Initial situation:
I have a C/C++ library and provide bindings for different target languages. One of these languages is Python. I decided to use Swig because it provides good support for a lot of languages and its integration into CMake is straightforward.
In order to improve the usability of the Python binding and it's installation I would like to provide a setup.py. The idea is to run CMake from within the setup.py file because CMake contains all the logic of how to create the binding correctly.
What I currently got:
I'm able to run CMake and build the target of the Python binding from within setup.py.

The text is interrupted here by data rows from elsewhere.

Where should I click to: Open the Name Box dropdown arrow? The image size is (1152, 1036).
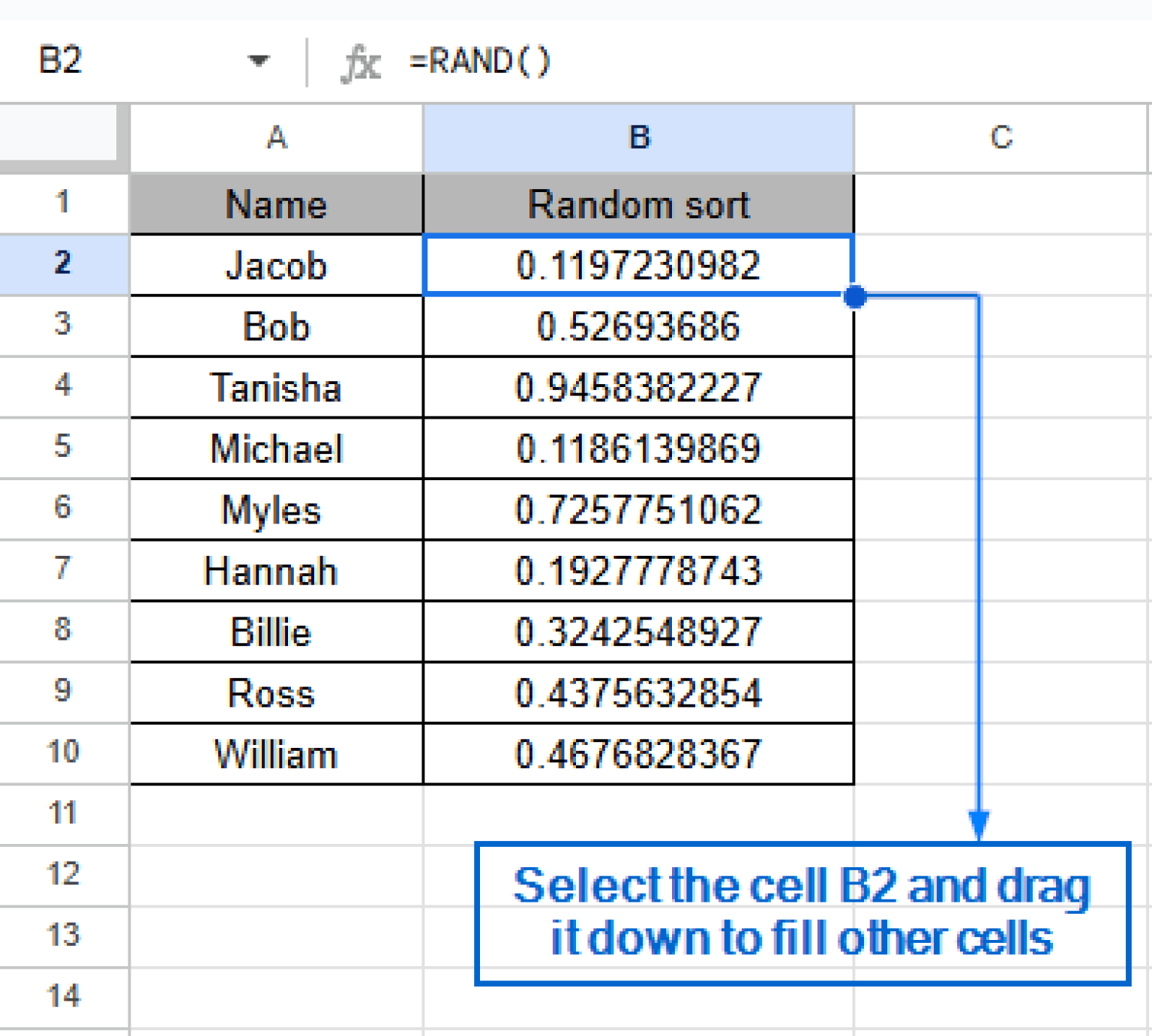(258, 62)
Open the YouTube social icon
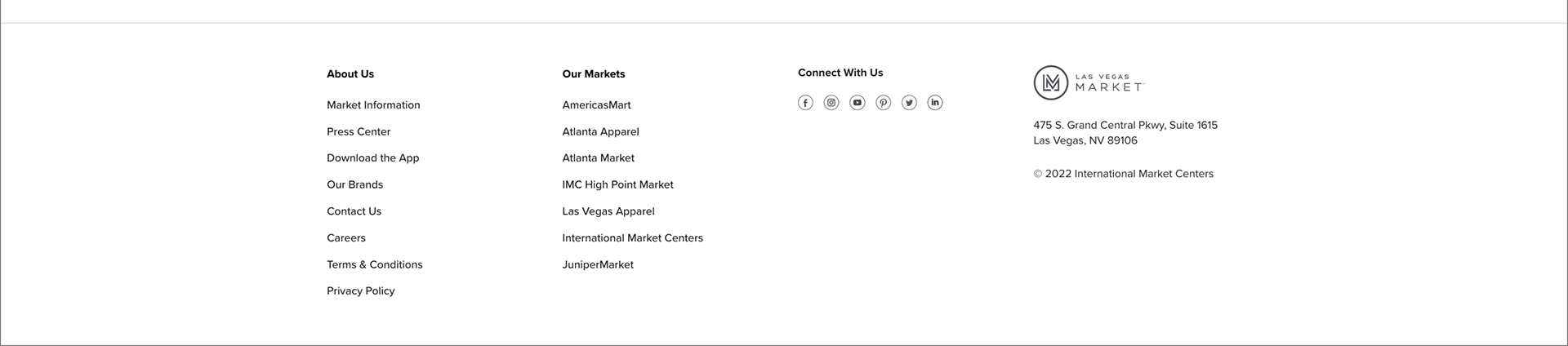Screen dimensions: 1568x346 point(857,102)
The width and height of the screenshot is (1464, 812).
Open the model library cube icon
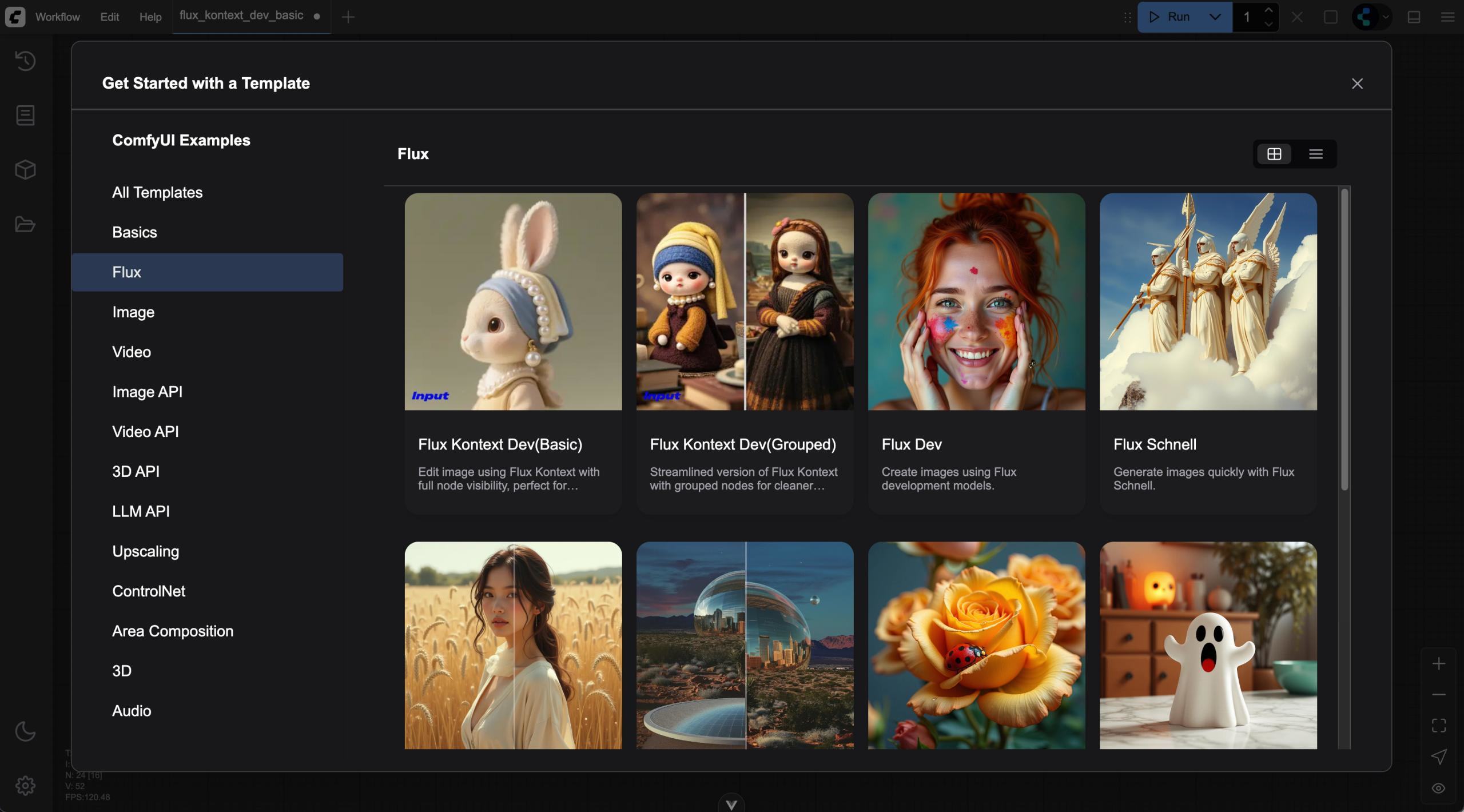[x=25, y=170]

By design of Swig the CMake file needs to distinguish between Python 2 and Python 3. While running CMake it detects the location of the Python installation and configures the environment. If the user installed both, Python 2 and Python 3 (with their development packages) CMake always takes Python 3.

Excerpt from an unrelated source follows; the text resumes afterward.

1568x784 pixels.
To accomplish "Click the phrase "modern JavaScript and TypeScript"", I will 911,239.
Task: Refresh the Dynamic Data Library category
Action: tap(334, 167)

According to: https://cmake.org/cmake/help/v3.0/module/FindPythonLibs.html the actual used Python version can be specified by setting PYTHON_LIBRARY and PYTHON_INCLUDE_DIR. For example I have to run:
cmake -DPYTHON_INCLUDE_DIR=/usr/include/python2.7 -DPYTHON_LIBRARY=/usr/lib/x86_64-linux-gnu/libpython2.7.so
What is the problem:
If the user executes:
python setup.py build
the Python version of the executable 'python' might be 2 but CMake builds the binding using version 3 (see above).

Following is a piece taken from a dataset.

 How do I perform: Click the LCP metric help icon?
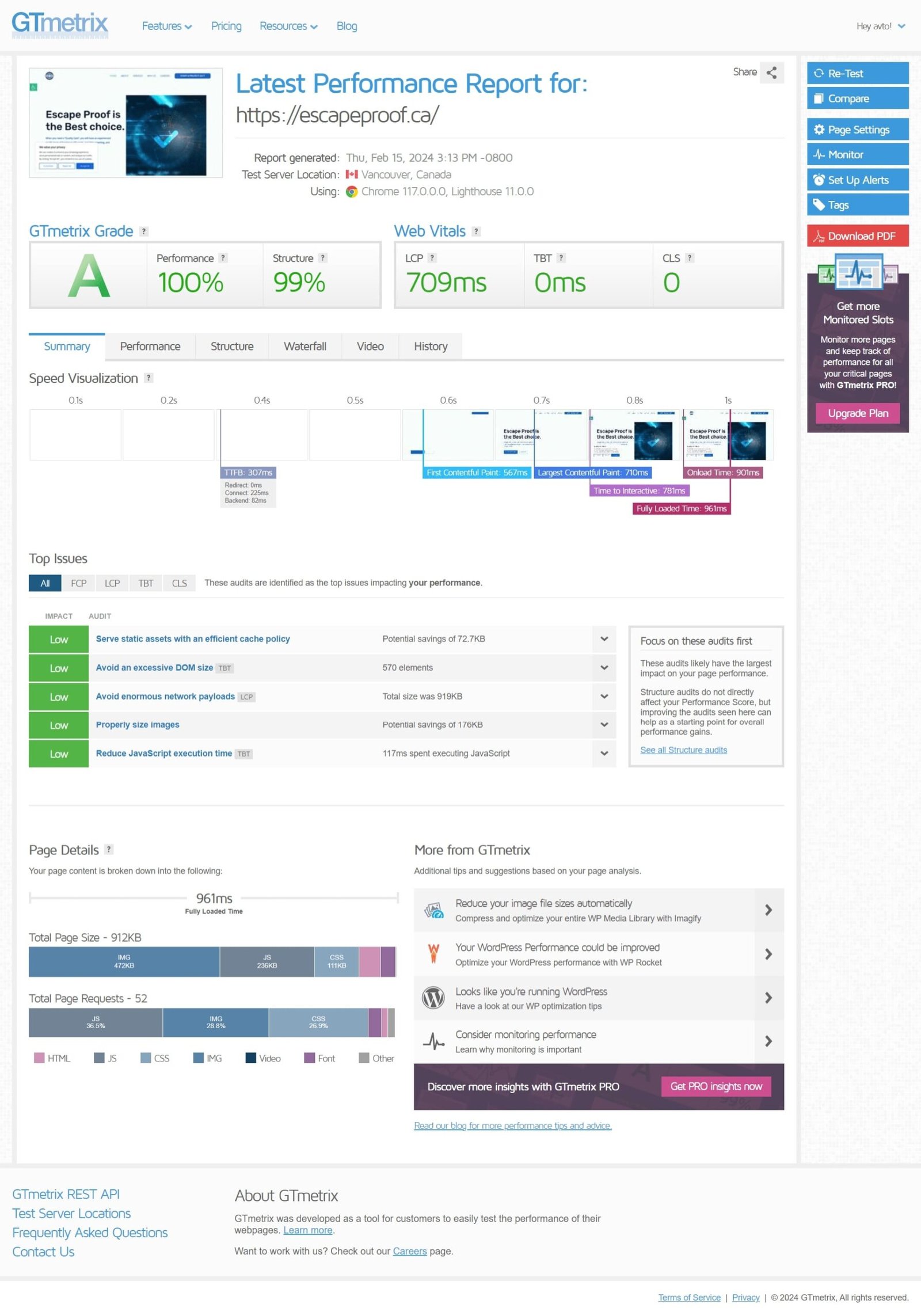[432, 258]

According to Find python header path from within python? I'm able to get the location of the header file by using:
from distutils.sysconfig import get_python_inc
get_python_inc()
Unfortunately, I don't know how to get the path of the Python library. The solution provided by: Distribution independent libpython path doesn't work for me because it always returns '/usr/lib' instead of '/usr/lib/x86_64-linux-gnu/libpython2.7.so'
The Question:
How do I get the location (the full path) of the Python library from within Python.